PROBLEM REQUIREMENTS - Word for word, reproduce the records that follow.

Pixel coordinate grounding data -
● ● ●

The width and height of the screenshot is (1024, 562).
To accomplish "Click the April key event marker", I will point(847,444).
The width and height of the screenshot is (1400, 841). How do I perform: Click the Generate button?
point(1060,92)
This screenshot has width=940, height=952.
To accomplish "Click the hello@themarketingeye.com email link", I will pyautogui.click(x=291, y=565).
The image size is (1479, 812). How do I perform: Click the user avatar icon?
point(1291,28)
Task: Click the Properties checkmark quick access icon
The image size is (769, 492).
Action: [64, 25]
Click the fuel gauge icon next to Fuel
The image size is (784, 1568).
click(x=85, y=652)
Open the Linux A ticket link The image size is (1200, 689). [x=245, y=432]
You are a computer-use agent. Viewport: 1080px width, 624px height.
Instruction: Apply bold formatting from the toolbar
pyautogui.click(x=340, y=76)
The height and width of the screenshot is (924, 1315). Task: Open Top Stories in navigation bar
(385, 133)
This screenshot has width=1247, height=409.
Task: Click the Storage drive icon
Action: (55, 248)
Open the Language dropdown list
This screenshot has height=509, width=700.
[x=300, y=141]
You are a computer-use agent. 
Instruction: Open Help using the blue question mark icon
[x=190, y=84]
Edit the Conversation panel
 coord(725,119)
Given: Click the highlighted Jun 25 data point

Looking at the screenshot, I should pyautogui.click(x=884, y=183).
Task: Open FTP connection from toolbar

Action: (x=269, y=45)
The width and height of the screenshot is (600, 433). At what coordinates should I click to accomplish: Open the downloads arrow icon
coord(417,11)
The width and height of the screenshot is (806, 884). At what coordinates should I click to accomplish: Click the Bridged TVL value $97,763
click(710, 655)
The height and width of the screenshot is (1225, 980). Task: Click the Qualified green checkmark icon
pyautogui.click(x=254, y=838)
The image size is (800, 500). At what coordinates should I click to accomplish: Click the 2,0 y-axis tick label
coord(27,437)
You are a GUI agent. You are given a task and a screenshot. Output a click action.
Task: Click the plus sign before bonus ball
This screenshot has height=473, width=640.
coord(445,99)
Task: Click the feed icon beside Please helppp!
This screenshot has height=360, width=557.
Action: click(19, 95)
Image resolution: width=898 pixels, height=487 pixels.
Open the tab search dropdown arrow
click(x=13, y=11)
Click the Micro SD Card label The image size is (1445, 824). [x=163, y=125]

● ● ●

REPLY -
The width and height of the screenshot is (1024, 562).
To accomplish "Click the April key event marker", I will point(847,444).
The width and height of the screenshot is (1400, 841). How do I perform: Click the Generate button?
point(1060,92)
This screenshot has width=940, height=952.
To accomplish "Click the hello@themarketingeye.com email link", I will pyautogui.click(x=291, y=565).
The image size is (1479, 812). How do I perform: Click the user avatar icon?
point(1291,28)
Task: Click the Properties checkmark quick access icon
The image size is (769, 492).
Action: [64, 25]
Click the fuel gauge icon next to Fuel
The image size is (784, 1568).
click(x=85, y=652)
Open the Linux A ticket link The image size is (1200, 689). [x=245, y=432]
You are a computer-use agent. Viewport: 1080px width, 624px height.
Instruction: Apply bold formatting from the toolbar
pyautogui.click(x=340, y=76)
The height and width of the screenshot is (924, 1315). Task: Open Top Stories in navigation bar
(385, 133)
This screenshot has width=1247, height=409.
Task: Click the Storage drive icon
Action: (55, 248)
Open the Language dropdown list
This screenshot has height=509, width=700.
[x=300, y=141]
You are a computer-use agent. 
Instruction: Open Help using the blue question mark icon
[x=190, y=84]
Edit the Conversation panel
 coord(725,119)
Given: Click the highlighted Jun 25 data point

Looking at the screenshot, I should pyautogui.click(x=884, y=183).
Task: Open FTP connection from toolbar

Action: (x=269, y=45)
The width and height of the screenshot is (600, 433). At what coordinates should I click to accomplish: Open the downloads arrow icon
coord(417,11)
The width and height of the screenshot is (806, 884). At what coordinates should I click to accomplish: Click the Bridged TVL value $97,763
click(710, 655)
The height and width of the screenshot is (1225, 980). Task: Click the Qualified green checkmark icon
pyautogui.click(x=254, y=838)
The image size is (800, 500). At what coordinates should I click to accomplish: Click the 2,0 y-axis tick label
coord(27,437)
You are a GUI agent. You are given a task and a screenshot. Output a click action.
Task: Click the plus sign before bonus ball
This screenshot has height=473, width=640.
coord(445,99)
Task: Click the feed icon beside Please helppp!
This screenshot has height=360, width=557.
Action: click(19, 95)
Image resolution: width=898 pixels, height=487 pixels.
Open the tab search dropdown arrow
click(x=13, y=11)
Click the Micro SD Card label The image size is (1445, 824). [x=163, y=125]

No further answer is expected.